One of the big ideas behind the SMB OS is that as a vendor builds a relationship with the SMB around a single mission critical app (like point of sale, or accounting, or IT) it can extend that relationship into additional adjacent services until it moves from being a point solutions provider into a partial stack or a full stack partner. Then the relationship becomes far more difficult to dislodge than a single solution, and certainly stickier than an advertising relationship.

Upsere’s Davis noted that advertising or lead generation purchase decisions involve revenue that is easily shifted among multiple vendors. Not a great place to be if you are one of the vendors. And this is reflected in the high churn rates seen in online advertising.

“If you have the operating system, that is a big decision,” Davis said. “Small businesses are not going to try a new operating system every three months.”

Following the SMB OS panel, Street Fight’s Research Director David Card presented some data on small business demand for the SMB OS during his State of Hyperlocal report, which included survey data from 300 SMBs conducted in Q1 2018.
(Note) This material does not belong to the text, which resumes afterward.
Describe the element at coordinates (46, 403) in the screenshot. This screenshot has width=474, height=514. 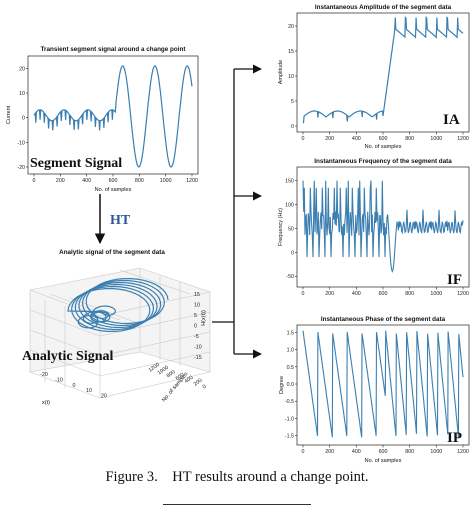
I see `analytic-xlabel: x(t)` at that location.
According to StreetFight’s research, the notion of “integrating marketing with the back office” was deemed “important” or  “very important” by 53% of respondents. Card noted that larger merchants were far more likely (+10 points) to take this view. Card said he considered this finding that bigger merchants value the full stack more than smaller ones “counterintuitive.”

Data from the Tech Adoption Index also shows that larger SMBs are a bit more likely to prefer an all-in-one solution for marketing and back office solutions than smaller. For example, only 42% of solo operations preferred the full-stack, compared with 55% for businesses with 10 to 49 employees.The figure rises to 61% for businesses with 50-99 employees.

One possible explanation for this is that as businesses get larger, they use more software and the need for integration becomes more pressing, while very small SMBs use fewer apps and feel less of a need for simplification.